PROBLEM REQUIREMENTS: Copy the stretch of the post on psychic writing from "Psychic Writing" through "suddenly everything clicked.", changing "epiphanies" to "revelations".

SOURCE TEXT:
22 March 2012

Psychic Writing


I had another one of my little epiphanies the other day—and I’ve been waiting for it for over a year. I was looking at some diagrams of triangles when a random idea popped in my head. So I wrote it down: “Take a triangle, for example. No matter what the degrees of each angle are, they’re always going to add up to 180.” And suddenly everything clicked.

Let me explain. If I had to briefly sum up my novel, it would be something like: boy fails math, gets tutor, they concoct an elaborate and twisted relationship. When I was first brainstorming, I just happened to choose math as the subject he was failing. Geometry, to be specific, just because that was the subject I took when I was fifteen. And ever since, I’ve been asking myself “Why?? Why did it have to be math?”

The thing is, I hate math. Sure, I was great at it in high school, even managed to get through Calculus. But then I went to a liberal arts college where we could waive math with a C average or an SAT score of 550. So I forgot all about it. Why, then, did my brain automatically turn to math? I didn’t know, so I just went with it, looking up random geometry equations to use and questioning whether or not it should be some other subject, like history or science (besides the fact that Biology or Chemistry would scream “Look at me, look at me, I’m a cliché!”).

I wanted something more. Some sort of symbolic reason for the math to be there. I had this feeling if I kept working at it, trying to figure things out, it would eventually make sense to me.

Then it slapped me in the face. The math had been there the entire time. The characters’ relationship was, and had always been, somewhat formulaic. I just had to look at it that way and make the narrative show it. Part of me had always known this was right before the rest of me could catch up. So like every other crazy idea, everything just sort of fell into place.

Stored data:
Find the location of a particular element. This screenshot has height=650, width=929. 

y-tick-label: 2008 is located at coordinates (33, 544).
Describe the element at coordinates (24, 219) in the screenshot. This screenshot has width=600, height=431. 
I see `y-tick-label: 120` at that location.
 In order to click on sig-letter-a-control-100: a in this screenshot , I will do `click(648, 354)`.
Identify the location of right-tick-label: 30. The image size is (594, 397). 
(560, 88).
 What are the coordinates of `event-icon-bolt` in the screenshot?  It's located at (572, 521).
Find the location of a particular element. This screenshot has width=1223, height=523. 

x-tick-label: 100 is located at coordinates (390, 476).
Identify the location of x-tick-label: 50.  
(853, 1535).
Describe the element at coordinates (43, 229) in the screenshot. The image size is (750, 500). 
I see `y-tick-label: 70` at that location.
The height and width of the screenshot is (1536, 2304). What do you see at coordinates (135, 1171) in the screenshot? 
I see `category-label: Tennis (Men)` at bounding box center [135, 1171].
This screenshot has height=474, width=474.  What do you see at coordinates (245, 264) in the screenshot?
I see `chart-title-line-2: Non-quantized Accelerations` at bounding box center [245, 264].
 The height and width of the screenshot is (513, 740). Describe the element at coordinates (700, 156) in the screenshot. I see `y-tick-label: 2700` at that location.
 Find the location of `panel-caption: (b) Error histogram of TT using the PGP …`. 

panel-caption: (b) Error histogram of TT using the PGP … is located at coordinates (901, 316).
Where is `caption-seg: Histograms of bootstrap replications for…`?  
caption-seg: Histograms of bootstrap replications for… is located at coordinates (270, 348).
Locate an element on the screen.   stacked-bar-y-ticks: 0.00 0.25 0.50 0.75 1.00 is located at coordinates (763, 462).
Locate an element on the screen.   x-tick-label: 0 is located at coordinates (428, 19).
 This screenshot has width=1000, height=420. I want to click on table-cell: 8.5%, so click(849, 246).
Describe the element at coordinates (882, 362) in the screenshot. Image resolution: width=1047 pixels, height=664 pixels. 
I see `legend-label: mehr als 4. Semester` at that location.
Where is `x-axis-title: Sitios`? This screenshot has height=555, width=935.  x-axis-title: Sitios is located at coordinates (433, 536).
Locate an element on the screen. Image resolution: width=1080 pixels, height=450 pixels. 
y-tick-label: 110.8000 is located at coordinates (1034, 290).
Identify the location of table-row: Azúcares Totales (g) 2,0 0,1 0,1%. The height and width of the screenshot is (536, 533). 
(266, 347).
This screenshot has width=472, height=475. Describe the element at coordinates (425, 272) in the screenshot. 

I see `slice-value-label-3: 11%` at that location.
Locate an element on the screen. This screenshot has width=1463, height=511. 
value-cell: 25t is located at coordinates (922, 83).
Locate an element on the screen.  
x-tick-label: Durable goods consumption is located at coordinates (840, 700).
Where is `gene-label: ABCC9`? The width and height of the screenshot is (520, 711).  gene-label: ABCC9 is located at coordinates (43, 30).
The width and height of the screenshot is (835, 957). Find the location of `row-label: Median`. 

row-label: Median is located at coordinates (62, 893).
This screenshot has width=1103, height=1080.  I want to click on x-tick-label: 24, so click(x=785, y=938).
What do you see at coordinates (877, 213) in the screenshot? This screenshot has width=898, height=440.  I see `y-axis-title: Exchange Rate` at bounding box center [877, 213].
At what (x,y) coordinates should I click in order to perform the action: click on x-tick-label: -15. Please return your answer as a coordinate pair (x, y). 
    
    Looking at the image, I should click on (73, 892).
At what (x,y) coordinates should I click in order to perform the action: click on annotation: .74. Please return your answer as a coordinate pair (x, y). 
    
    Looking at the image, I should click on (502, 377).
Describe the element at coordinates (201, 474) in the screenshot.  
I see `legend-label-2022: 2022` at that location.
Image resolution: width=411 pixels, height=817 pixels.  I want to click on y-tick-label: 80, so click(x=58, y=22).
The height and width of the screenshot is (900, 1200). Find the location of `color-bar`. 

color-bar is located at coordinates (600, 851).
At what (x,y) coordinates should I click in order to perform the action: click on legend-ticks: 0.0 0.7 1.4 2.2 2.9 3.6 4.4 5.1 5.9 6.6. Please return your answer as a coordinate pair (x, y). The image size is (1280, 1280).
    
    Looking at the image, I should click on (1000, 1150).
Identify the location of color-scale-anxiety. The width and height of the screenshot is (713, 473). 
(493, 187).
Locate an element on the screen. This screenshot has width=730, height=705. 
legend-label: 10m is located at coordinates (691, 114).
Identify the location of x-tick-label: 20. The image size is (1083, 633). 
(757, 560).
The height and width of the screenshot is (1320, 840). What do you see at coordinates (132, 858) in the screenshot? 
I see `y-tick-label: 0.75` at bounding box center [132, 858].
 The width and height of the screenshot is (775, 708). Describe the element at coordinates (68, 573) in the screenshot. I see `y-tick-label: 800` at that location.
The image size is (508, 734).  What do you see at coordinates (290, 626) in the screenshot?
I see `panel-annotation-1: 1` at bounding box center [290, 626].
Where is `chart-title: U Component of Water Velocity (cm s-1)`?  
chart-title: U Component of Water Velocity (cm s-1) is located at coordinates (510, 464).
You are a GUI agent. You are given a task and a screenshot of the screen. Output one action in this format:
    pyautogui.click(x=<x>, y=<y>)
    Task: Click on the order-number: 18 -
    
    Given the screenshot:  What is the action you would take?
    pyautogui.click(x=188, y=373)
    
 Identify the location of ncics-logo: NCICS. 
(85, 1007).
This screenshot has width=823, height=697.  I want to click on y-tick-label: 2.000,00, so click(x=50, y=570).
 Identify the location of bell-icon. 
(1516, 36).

FINISHED TASK:
Psychic Writing


I had another one of my little revelations the other day—and I’ve been waiting for it for over a year. I was looking at some diagrams of triangles when a random idea popped in my head. So I wrote it down: “Take a triangle, for example. No matter what the degrees of each angle are, they’re always going to add up to 180.” And suddenly everything clicked.